This post originated from an RSS feed registered with Agile Buzz
by James Robertson.
Original Post: Stupid Is as Stupid Does
Feed Title: Pollock
Feed URL: http://www.cincomsmalltalk.com/rssBlog/pollock-rss.xml
Feed Description: Pollock - the next VW GUI
A question was asked of me yesterday, "How do you feel now that people are starting to use/play with Pollock?"
I had been thinking of that lately. Several people have indeed started to play with Pollock, and have made some comments, reported some bugs, and even supplied features and tests.
I took most of this quite well, until... I got back a couple of comments/bug reports that made me react very badly, here in private. On one set of bug reports, my private reaction was to feel quite hurt. Then, on a comment, I felt attacked. It took me several hours to realize these were foolish reactions, and even longer to figure out where they came from.
First about the bug reports. When the bugs came in, they were in areas of Pollock that I had completed many months before. My I found, came from the thinking that the code was out there long enough that I didn't need to worry about it having bugs in it any more. Of course, that's irrational. The irrational hurt was accompanied by an equally irrational exasperation. Pollock has been in Beta for over a year now. Sometimes when I see a bug reported on old code, I get anxious. It just summons up these thoughts that there are 100X more bugs waiting to be found, and that because only a few people are looking at Pollock, they remain hidden.

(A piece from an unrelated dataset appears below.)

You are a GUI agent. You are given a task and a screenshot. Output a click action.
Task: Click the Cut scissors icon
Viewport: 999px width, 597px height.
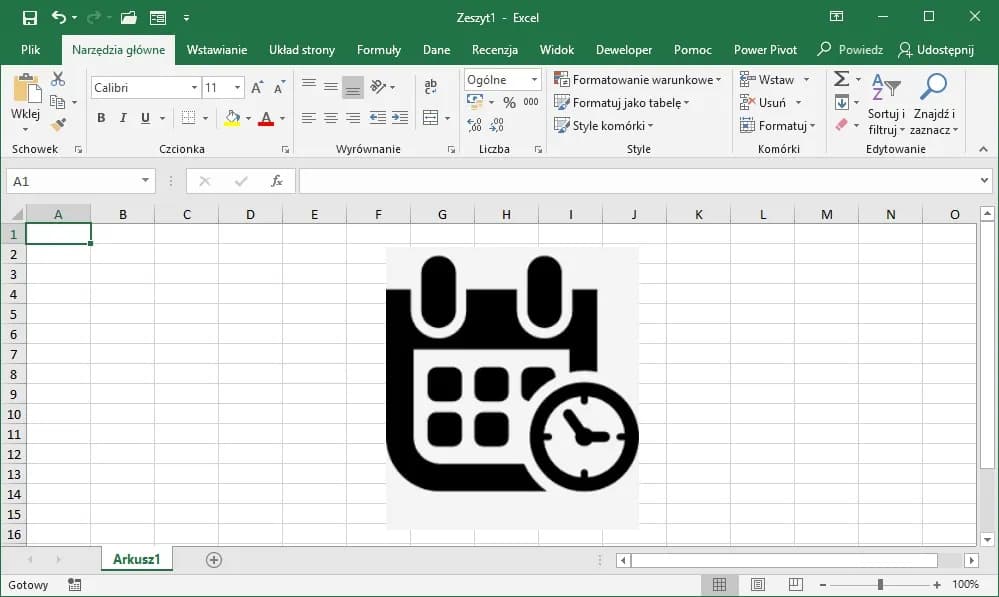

The sort of interesting thing (to me), is that most reports, even on old code, don't upset me at all! Well, except to the extent that I feel stupid having created the bugs in the first place. I'm used to that reaction. Who of us in the software development industry isn't?
Then there was my private reaction to two comments. One comment was about how I have designed the Pollock model objects. You get an event notification before the value changes, and then one after it has changed (#changing and #changed respectively). It also has an event that gets triggered before the #changing event, named #aboutToChange. If you raise a specific exception, called VetoAction in response to being notified of the change that wants to take place, then the change will NOT take place, and the change is aborted. The other comment was about the fact that Pollock supports XML as an additional format for saving the specification of a user interface definition.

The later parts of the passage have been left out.